Tout d’abord, commençons par un petit point sur le chanteur Richard Thomson, qui officiait autrefois dans un groupe de death mélodique, mais à la batterie. Comme sur le premier album de Xerath, le frontman hurle sa rage avec la même hargne qu’il frappait les futs de Chaos Incarcerated. Ainsi, première mise en garde : même s’il comporte quelques parties de chant clair, à ceux qui ne sont pas friands des déchirements de cordes vocales, évitez cet opus au chant torturé.
Nous parlions d’instrumentaux. Epiques et combinés à merveille aux autres éléments de la musique de Xerath sur quelques rares morceaux, ils perdent rapidement de leur superbe – et sont complètement absents de certaines pistes – avant de reprendre timidement un peu d’ampleur sur Machine Insurgency, Sworn to Sacrifice et Divine Rapture. L’essai au niveau orchestral produit donc un rendu engageant, mais pas aussi convaincant que celui de – par exemple – Carach Angreen qui, avec moins d’ambition instrumentale, réussit dans ses concept-albums, à faire passer davantage d’émotions au niveau musical, sans rivaliser de faste ni en orchestrations, ni en tortueuses parties mélodiques.

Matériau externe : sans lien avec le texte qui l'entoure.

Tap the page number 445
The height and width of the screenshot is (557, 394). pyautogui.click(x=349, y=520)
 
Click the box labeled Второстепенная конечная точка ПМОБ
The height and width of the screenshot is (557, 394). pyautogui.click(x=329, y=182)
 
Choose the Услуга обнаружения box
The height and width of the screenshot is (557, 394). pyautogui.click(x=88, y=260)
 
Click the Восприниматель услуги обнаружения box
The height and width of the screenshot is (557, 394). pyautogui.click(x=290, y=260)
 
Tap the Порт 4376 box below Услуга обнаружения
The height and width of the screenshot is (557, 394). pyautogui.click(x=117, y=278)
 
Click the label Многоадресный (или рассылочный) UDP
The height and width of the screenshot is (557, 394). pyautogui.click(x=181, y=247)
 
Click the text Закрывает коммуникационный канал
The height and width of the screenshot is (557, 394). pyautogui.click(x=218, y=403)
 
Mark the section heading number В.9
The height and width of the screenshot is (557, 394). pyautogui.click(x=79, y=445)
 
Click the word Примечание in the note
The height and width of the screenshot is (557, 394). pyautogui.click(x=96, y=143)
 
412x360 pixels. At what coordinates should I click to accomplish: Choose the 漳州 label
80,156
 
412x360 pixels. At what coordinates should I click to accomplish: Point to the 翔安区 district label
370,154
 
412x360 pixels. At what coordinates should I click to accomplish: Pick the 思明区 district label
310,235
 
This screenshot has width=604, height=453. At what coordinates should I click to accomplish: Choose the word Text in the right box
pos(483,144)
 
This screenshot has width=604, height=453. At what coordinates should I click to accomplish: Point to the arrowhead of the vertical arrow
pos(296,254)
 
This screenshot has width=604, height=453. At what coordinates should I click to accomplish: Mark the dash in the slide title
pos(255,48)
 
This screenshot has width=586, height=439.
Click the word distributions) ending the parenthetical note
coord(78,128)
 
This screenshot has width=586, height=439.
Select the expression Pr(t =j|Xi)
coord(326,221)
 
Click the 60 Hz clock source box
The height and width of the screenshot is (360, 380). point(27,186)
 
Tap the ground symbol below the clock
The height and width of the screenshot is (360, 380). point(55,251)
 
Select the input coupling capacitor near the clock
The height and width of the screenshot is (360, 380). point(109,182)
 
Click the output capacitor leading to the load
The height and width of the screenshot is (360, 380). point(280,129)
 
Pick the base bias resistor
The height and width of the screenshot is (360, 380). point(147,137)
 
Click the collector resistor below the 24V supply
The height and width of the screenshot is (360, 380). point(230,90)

Bien sûr, l’autre composante inévitable de la musique de Xerath concerne évidemment le progressif des guitares. D’aucuns compareront les patterns progressifs ultra-saturés du groupe à ceux employés par un grand du death metal, Meshuggah (dont Xerath revendique clairement les influences, de même que celles, bien moins perceptibles, de Dimmu Borgir), même si les distorsions hargneuses de Xerath, ainsi que quelques ambiances de l’opus « II », sont aussi très proches du side-project du guitariste Paul Ortiz, Chimp Spanner, et tendent à flirter par très courts instants avec les sonorités mélancoliques de Katatonia.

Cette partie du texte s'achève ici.